- [Data in this exercise]
━━━━━━

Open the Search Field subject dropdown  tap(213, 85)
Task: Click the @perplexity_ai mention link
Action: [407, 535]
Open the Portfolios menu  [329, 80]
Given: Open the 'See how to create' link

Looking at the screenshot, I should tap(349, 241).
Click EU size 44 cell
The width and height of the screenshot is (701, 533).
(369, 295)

━━━━━━

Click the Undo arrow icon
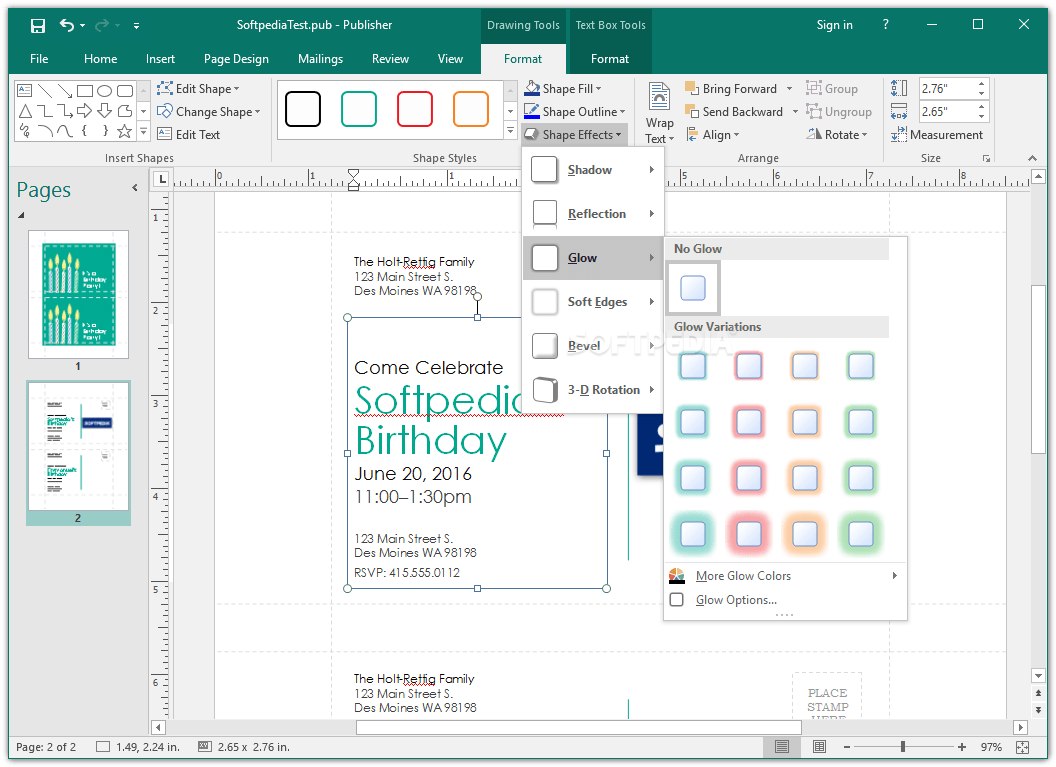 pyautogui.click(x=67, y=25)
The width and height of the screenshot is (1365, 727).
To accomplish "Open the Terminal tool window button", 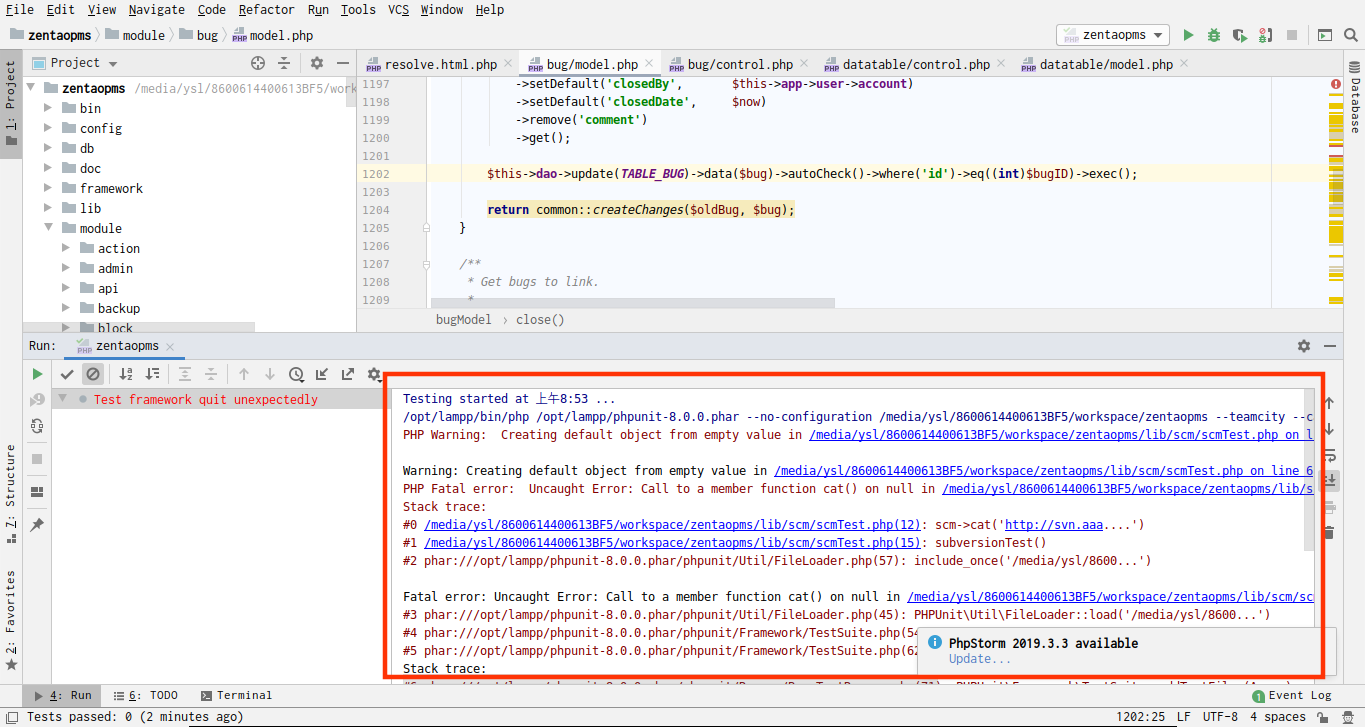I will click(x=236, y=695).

━━━━━━

- [Aim of the task] Where the line holding "Open the Search" appears in the listing above, start reproducing exactly, and end with the line holding "Click EU size 44 cell".

- [Result for this exercise]
Open the Search Field subject dropdown  tap(213, 85)
Task: Click the @perplexity_ai mention link
Action: [407, 535]
Open the Portfolios menu  [329, 80]
Given: Open the 'See how to create' link

Looking at the screenshot, I should tap(349, 241).
Click EU size 44 cell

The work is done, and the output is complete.